Cuando lo que sobra es la inmoralidad

Tras la realización de la cumbre semestral de Jefes de Estado del Mercosur, que tuvo lugar el pasado mes de julio en la ciudad argentina de Mendoza, dicho organismo y la Organización de Naciones Unidas para la Alimentación y la Agricultura (FAO), acordaron impulsar acciones para erradicar el hambre, la malnutrición, la pobreza rural y proteger al sector agrícola en los países del bloque suramericano.
«Lo que el Mercosur haga o deje de hacer en términos de su desarrollo agrícola tiene el potencial de afectar a gran parte del mundo. Por eso es tan importante el trabajo conjunto con estos países: son socios claves para alcanzar tanto el desarrollo sostenible como hambre cero», señaló el representante regional del organismo de la ONU, Julio Berdegué.“También destacó que, el peso del sector agrícola en los países del bloque, convierte a este en un «jugador de importancia planetaria”, por lo cual, la FAO, prestará asistencia técnica a los miembros del Mercosur para que se impulsen acciones que contribuyan a acabar con el hambre, la pobreza rural y la malnutrición en la región.
«Los países del Mercosur han hecho enormes avances en la reducción del hambre en las últimas décadas», apuntó Berdegué. «Sin embargo, no debemos olvidar que prácticamente la mitad de quienes sufren hambre en América Latina y el Caribe son ciudadanos y ciudadanas de América del Sur», puntualizó.“En tanto, el pasado 17 de octubre, se celebró el Día Internacional para la Erradicación de la Pobreza, donde el especialista en Políticas Públicas de Unicef Gustavo De Armas, presentó el estudio “Poner fin a la pobreza infantil en Uruguay”. De acuerdo a dicho informe, el 17,6% de los menores de entre 0 y 17 años vive bajo la línea de pobreza, cuando la cifra general es de 9,4%; lo que significa que, 160.000 niños y adolescentes no cuentan con el nivel de ingresos mínimo. Del total de la población bajo la línea de pobreza, 90% de las 330.000 personas en esa situación se conforma por menores de 18 años (48%) y las personas adultas que viven con ellos (42%), por lo que Uruguay tendría «una de las brechas más altas de la región entre niños y adultos», situación que, en vez de atenuarse, “entre los años 2012 y 2015 ha ido en aumento, siendo actualmente nueve veces mayor”, señaló el técnico.
De más está decir que siempre será bienvenido todo esfuerzo que se realice para mitigar esos enormes flagelos; por lo cual, creemos que si tomamos dicha problemática con la profundidad que debe de ser tratada, sería interesante que buscáramos soluciones, trazando políticas de Estado que reviertan la penosa realidad.

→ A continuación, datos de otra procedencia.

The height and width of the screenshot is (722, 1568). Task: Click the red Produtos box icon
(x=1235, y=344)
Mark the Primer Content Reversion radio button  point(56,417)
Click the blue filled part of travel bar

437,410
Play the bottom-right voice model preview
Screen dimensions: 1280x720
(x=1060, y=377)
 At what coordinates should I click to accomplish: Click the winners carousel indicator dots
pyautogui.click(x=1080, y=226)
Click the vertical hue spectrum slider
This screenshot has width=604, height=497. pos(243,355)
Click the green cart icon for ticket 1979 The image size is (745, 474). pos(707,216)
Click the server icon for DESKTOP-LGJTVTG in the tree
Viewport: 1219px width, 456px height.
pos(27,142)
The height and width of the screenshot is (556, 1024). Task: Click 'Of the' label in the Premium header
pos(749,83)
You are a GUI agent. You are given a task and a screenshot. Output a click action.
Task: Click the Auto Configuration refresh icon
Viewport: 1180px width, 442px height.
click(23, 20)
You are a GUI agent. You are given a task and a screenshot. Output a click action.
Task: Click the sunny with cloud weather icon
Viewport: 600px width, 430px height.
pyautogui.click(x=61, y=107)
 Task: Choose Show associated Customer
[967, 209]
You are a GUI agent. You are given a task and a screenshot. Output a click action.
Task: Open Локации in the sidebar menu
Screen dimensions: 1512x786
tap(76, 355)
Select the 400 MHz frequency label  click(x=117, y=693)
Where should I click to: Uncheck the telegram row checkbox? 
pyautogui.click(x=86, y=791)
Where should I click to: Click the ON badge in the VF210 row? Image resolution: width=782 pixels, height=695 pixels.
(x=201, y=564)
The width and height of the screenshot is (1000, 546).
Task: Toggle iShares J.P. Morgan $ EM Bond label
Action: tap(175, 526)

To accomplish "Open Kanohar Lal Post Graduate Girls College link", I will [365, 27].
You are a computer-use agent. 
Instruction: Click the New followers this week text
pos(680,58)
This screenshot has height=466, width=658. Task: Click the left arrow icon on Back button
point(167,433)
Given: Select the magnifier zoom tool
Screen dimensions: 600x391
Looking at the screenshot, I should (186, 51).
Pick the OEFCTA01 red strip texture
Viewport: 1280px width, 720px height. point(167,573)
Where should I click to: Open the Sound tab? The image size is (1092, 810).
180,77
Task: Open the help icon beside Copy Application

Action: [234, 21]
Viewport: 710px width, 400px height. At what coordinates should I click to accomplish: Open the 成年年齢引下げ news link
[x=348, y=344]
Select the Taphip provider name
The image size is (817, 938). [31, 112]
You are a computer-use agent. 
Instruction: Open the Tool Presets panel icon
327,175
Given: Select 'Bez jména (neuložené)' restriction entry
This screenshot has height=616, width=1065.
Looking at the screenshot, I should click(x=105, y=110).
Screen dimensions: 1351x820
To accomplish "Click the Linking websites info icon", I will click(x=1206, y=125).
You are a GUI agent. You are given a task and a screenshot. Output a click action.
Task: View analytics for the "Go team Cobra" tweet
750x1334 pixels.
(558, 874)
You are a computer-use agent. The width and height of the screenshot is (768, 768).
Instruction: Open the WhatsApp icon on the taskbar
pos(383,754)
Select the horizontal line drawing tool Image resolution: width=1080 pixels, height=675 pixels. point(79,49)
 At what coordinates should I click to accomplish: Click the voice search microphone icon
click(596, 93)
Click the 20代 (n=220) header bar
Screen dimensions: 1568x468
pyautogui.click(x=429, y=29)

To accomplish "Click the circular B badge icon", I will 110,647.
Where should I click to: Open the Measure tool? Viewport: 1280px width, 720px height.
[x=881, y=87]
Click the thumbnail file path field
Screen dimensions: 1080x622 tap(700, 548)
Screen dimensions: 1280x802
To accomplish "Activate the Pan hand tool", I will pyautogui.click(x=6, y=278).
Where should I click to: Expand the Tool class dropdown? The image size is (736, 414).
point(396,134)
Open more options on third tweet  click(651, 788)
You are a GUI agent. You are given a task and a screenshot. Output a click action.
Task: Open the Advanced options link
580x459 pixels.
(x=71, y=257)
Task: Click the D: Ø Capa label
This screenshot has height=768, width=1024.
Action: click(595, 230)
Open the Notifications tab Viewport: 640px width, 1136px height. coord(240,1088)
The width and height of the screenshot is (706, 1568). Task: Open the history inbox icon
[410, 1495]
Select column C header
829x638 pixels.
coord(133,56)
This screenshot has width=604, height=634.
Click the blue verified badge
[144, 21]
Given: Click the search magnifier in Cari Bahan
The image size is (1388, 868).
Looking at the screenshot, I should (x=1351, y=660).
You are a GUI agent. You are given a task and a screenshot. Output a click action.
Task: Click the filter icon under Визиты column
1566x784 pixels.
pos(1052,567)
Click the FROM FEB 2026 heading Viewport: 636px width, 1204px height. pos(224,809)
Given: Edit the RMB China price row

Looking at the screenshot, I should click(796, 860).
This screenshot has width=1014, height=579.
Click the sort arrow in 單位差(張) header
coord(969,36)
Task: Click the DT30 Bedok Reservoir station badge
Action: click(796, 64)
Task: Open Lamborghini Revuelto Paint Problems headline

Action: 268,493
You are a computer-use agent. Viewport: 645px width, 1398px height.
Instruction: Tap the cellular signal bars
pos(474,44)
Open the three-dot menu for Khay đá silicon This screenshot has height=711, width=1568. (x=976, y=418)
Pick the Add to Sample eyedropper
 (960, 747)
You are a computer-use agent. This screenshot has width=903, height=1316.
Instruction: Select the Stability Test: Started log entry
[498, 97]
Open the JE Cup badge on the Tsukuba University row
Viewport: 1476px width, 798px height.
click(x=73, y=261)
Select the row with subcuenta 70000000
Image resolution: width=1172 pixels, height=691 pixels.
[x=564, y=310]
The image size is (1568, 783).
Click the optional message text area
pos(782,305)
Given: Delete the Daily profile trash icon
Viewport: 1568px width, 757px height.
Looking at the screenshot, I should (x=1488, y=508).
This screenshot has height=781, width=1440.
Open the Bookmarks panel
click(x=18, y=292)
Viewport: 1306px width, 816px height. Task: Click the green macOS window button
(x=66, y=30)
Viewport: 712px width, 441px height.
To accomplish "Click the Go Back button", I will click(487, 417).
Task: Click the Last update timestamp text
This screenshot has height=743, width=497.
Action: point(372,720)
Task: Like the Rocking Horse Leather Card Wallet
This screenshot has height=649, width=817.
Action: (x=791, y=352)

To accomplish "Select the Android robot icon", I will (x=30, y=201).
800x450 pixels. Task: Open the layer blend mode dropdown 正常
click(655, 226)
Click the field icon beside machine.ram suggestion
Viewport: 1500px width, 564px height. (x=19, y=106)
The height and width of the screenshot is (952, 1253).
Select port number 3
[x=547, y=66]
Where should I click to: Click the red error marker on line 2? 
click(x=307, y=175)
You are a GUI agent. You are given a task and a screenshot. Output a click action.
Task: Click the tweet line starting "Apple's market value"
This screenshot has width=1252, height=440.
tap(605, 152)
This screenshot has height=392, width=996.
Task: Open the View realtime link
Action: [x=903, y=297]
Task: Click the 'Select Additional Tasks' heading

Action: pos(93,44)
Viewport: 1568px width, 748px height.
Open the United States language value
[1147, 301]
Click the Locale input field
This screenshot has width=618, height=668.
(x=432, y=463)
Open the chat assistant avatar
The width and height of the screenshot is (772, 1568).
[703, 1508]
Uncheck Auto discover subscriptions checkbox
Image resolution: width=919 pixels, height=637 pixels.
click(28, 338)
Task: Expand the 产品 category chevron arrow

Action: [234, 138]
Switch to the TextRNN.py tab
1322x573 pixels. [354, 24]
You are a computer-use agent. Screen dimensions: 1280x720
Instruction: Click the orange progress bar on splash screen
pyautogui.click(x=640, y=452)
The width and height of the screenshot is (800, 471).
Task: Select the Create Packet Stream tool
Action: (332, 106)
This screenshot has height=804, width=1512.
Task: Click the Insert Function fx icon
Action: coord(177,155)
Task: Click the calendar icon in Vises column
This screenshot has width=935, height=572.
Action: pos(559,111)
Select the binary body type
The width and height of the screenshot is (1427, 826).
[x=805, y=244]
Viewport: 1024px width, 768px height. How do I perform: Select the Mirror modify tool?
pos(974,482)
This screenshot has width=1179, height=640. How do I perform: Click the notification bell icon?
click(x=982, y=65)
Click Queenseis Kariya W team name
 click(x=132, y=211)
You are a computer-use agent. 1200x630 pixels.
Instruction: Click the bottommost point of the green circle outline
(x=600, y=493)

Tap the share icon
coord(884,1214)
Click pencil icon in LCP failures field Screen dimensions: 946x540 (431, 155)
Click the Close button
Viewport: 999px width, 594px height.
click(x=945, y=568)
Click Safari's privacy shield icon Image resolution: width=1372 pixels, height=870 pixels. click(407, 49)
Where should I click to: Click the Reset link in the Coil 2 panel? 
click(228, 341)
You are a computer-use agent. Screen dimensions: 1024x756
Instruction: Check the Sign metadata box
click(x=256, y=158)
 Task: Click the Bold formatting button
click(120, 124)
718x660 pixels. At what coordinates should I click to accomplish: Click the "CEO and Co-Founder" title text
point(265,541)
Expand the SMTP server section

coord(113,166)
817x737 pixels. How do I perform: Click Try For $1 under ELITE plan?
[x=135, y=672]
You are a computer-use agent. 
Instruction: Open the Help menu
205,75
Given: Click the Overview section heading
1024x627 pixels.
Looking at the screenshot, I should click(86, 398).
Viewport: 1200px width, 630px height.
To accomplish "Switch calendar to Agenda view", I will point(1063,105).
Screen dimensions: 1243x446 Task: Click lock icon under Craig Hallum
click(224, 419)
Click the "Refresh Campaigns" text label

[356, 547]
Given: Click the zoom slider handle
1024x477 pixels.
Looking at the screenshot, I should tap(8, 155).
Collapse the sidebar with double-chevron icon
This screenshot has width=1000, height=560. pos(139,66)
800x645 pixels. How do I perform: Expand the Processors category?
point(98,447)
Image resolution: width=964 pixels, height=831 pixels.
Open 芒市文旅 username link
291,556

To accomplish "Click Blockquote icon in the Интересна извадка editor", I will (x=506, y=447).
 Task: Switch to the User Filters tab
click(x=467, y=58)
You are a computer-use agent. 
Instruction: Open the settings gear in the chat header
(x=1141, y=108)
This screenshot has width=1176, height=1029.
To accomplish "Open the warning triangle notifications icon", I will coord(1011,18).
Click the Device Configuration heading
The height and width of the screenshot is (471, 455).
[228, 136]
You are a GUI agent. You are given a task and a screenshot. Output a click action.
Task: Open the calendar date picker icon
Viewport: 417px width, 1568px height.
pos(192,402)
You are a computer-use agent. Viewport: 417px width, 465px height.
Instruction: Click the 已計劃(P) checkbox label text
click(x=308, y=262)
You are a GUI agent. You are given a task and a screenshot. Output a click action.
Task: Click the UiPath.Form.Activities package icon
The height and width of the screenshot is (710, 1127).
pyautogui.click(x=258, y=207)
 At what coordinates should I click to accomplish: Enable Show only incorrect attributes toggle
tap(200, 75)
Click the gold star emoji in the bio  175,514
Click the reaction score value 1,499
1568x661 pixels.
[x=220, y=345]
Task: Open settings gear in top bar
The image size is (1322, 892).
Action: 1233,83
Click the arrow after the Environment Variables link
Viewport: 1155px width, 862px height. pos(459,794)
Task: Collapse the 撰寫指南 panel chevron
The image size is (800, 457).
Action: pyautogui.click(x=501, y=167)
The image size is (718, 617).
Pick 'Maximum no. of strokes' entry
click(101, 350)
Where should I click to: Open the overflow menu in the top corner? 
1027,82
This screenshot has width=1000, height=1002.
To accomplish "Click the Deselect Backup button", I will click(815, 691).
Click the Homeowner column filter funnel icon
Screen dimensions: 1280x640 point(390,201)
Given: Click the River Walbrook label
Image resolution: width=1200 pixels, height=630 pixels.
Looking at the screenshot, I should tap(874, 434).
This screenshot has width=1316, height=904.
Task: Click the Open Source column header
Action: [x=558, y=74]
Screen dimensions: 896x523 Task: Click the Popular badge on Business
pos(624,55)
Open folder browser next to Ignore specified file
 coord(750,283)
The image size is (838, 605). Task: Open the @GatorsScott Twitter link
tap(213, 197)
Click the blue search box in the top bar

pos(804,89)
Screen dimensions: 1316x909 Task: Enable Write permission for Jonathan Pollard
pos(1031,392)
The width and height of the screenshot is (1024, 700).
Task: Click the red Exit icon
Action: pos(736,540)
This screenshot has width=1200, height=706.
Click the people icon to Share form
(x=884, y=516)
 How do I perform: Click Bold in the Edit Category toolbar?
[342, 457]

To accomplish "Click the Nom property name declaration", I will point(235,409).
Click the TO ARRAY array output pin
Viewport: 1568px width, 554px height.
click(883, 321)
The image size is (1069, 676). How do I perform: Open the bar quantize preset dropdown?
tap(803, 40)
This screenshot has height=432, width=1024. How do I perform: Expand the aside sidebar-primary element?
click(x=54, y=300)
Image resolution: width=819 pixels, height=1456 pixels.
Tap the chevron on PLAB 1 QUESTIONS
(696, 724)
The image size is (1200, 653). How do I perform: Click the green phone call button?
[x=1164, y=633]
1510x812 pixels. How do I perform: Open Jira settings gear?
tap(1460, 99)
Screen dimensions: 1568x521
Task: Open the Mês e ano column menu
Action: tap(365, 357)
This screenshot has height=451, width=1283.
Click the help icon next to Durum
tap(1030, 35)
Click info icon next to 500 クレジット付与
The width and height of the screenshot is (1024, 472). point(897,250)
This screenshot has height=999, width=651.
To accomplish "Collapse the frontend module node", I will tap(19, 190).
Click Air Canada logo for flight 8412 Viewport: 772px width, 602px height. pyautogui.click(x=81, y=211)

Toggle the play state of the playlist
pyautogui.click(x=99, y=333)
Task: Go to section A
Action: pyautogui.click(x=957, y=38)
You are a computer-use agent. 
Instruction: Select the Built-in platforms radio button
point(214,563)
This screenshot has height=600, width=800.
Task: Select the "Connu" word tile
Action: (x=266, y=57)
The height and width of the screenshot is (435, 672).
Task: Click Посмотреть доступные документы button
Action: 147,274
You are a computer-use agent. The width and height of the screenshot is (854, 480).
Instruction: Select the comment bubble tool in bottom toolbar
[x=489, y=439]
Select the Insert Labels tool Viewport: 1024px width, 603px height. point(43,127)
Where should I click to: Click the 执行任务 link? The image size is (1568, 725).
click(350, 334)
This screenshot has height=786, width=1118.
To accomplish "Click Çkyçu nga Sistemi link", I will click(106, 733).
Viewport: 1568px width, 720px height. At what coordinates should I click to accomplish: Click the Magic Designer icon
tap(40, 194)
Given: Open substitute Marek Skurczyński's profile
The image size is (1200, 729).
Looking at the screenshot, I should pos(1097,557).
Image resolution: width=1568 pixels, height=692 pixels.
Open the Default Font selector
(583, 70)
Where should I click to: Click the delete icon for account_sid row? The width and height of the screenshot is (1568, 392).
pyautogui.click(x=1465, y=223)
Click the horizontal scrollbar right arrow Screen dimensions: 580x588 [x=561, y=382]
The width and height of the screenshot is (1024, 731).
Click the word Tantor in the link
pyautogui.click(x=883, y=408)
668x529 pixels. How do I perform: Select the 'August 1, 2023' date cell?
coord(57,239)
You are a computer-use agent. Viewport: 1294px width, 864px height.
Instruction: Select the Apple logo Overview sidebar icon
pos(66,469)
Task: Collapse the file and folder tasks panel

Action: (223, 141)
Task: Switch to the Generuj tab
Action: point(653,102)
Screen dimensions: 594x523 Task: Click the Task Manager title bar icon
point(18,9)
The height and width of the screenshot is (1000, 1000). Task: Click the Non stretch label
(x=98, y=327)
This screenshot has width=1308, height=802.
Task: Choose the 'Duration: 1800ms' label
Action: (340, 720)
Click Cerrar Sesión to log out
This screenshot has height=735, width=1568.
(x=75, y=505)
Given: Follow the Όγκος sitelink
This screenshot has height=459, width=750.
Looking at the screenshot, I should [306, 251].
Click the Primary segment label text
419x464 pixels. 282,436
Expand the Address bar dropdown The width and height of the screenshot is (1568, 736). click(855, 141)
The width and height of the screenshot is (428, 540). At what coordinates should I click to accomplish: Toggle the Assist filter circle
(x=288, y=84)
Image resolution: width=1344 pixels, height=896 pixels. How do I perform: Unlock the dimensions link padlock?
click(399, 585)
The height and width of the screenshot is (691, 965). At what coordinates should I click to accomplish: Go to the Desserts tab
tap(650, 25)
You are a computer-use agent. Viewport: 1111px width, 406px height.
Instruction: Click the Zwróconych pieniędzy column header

Consideramos que la manera más justa de definir la inentendible situación por la que atraviesan muchos países -entre ellos los del Mercosur, a no olvidarlo, cuyos principales ingresos provienen paradójicamente de exportar alimentos-, fue expresada hace muchos años por ese gran republicano y mejor humanista que fue el expresidente de la República Argentina, el Dr. Raúl Alfonsín, cuando sostuvo que en su país existía el hambre, no porque faltaran alimentos; sino porque sobraba inmoralidad.
Nos hacemos eco de su inteligente reflexión, y la hacemos extensible a nuestro amado Uruguay. Aquí hay ciudadanos que padecen hambruna y saben por qué; no porque falten alimentos; sino porque lisa y llanamente también sobra inmoralidad.
En la era de los Derechos Humanos, donde se aboga por la plenitud de los derechos del hombre; no vemos –lamentablemente-, una real consciencia al respecto, y lo que es peor, observamos un temible acostumbramiento, que nos inhibe muchas veces de sentir compasión.